Coinbase to face revived lawsuit by customers
By Jonathan Stempel
NEW YORK (Reuters) - A federal appeals court on Friday revived a lawsuit by Coinbase customers who accused the largest U.S. cryptocurrency exchange of illegally selling unregistered securities and failing to register as a broker-dealer.
The 2nd U.S. Circuit Court of Appeals in Manhattan said a lower court judge should not have relied on a December 2021 user agreement to find that Coinbase did not hold title to, and was not the seller of, 79 tokens that the customers traded.
In its 3-0 decision, the appeals court said Coinbase had over time materially changed its user agreements, and the December 2021 version was not "conclusive" when evaluating the customers' legal claims.
Customers in the proposed class action also argued that they never accepted that version, making it irrelevant in deciding to dismiss their case.
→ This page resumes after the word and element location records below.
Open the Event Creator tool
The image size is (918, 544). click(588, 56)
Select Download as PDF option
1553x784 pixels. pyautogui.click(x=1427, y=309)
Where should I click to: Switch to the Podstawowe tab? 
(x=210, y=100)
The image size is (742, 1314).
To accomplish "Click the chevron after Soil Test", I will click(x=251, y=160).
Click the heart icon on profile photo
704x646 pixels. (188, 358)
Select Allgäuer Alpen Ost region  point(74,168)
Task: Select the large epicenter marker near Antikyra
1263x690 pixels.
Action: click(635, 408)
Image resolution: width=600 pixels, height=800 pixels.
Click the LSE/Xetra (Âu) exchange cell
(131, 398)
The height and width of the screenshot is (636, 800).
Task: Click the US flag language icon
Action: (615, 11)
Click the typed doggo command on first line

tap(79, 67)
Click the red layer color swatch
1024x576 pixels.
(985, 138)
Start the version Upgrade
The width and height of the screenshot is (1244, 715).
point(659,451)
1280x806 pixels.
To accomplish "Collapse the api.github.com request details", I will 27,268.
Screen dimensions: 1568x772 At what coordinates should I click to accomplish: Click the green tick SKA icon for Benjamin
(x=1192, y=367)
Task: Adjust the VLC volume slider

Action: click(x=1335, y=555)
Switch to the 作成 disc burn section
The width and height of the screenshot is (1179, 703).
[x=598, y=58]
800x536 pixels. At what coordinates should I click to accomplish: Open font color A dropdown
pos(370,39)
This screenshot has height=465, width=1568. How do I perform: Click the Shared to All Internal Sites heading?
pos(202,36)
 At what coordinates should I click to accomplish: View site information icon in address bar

Friday's decision also upheld the dismissal of claims under the federal Securities Exchange Act seeking to rescind some customer transactions.
The case was returned to U.S. District Judge Paul Engelmayer in Manhattan, who had dismissed it in February 2023.
In a post on social media platform X, Coinbase's chief legal officer Paul Grewal said the exchange welcomed the dismissal of some claims.
"There's no private liability for the secondary trading of digital assets on exchanges like Coinbase," he wrote. "Why? Because contracts matter."
Jordan Goldstein, a lawyer for the customers, said they were grateful with the decision and plan to resume their case against Coinbase and its Chief Executive Brian Armstrong.
In finding that Coinbase wasn't a seller, Engelmayer had said the exchange had no direct role in transactions, despite having allegedly promoted tokens' "purported value proposition" and distributed free tokens to boost trading volume.
On March 27, U.S. District Judge Katherine Polk Failla in Manhattan denied Coinbase's bid to dismiss a Securities and Exchange Commission lawsuit claiming it illegally facilitated the trading of tokens that should have been registered as securities.
The case is Oberlander et al v Coinbase Global Inc et al, 2nd U.S. Circuit Court of Appeals, No. 23-184.